This guideline covers assessing and diagnosing recent chest pain in people aged 18 and over and managing symptoms while a diagnosis is being made. It aims to improve outcomes by providing advice on tests (ECG, high-sensitivity troponin tests, multislice CT angiography, functional testing) that support healthcare professionals to make a speedy and accurate diagnosis.

NICE has also produced guidelines on managing unstable angina and NSTEMI and managing myocardial infarction with ST-segment elevation.

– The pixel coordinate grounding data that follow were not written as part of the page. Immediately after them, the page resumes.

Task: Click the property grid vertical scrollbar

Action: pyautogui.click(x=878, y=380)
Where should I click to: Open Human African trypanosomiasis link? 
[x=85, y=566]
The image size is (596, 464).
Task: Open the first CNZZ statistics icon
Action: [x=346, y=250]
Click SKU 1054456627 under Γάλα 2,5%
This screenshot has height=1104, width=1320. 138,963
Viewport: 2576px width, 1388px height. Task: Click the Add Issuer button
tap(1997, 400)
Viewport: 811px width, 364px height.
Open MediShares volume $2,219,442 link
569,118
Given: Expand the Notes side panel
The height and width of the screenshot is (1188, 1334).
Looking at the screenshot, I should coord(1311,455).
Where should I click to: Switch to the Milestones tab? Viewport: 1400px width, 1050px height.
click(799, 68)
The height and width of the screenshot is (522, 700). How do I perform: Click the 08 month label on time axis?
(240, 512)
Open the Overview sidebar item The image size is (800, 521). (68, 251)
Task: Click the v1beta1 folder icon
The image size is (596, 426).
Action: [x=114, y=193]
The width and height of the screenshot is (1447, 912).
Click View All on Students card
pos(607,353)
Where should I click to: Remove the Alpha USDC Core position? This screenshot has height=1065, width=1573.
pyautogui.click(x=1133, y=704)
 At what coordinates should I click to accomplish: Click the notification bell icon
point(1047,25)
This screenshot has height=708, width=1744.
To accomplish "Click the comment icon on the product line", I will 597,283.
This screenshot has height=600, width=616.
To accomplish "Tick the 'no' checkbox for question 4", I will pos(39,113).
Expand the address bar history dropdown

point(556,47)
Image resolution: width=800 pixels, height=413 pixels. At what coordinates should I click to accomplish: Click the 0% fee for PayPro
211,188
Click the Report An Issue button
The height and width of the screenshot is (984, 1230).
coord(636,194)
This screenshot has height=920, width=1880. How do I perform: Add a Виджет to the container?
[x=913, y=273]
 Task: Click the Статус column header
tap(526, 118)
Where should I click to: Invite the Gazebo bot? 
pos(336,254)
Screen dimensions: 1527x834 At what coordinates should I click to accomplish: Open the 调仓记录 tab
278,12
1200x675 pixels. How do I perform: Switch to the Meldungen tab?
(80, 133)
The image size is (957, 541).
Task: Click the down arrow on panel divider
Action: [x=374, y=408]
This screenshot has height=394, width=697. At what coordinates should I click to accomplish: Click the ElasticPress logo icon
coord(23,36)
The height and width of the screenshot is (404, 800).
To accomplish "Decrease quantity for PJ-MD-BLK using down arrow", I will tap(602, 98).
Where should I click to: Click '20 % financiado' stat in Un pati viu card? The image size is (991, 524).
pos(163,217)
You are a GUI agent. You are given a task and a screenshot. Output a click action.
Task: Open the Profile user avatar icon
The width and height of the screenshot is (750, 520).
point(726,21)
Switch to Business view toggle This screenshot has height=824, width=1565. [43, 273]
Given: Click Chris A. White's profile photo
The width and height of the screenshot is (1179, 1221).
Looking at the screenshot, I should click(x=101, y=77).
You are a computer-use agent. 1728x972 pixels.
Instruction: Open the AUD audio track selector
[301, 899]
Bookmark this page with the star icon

In November 2016, we reviewed the evidence for high-sensitivity troponin tests, non-invasive imaging and exercise ECG for adults with acute chest pain, and diagnostic testing for adults with stable chest pain. We changed and added some recommendations in section 1.2 and section 1.3.

Recommendations

This guideline includes recommendations on:

  • providing information for adults with chest pain
  • assessing and managing acute chest pain
  • assessing and managing stable chest pain

Who is it for?

  • Healthcare professionals
  • Adults with chest pain of recent onset, their families and carers

Is this guideline up to date?

Next review: November 2018

Guideline development process

How we develop NICE guidelines

This guideline was previously called chest pain of recent onset: assessment and diagnosis of recent onset chest pain or discomfort of suspected cardiac origin.

Your responsibility

The recommendations in this guideline represent the view of NICE, arrived at after careful consideration of the evidence available. When exercising their judgement, professionals are expected to take this guideline fully into account, alongside the individual needs, preferences and values of their patients or service users. The application of the recommendations in this guideline is not mandatory and the guideline does not override the responsibility of healthcare professionals to make decisions appropriate to the circumstances of the individual patient, in consultation with the patient and/or their carer or guardian.

Local commissioners and/or providers have a responsibility to enable the guideline to be applied when individual health professionals and their patients or service users wish to use it. They should do so in the context of local and national priorities for funding and developing services, and in light of their duties to have due regard to the need to eliminate unlawful discrimination, to advance equality of opportunity and to reduce health inequalities. Nothing in this guideline should be interpreted in a way that would be inconsistent with compliance with those duties.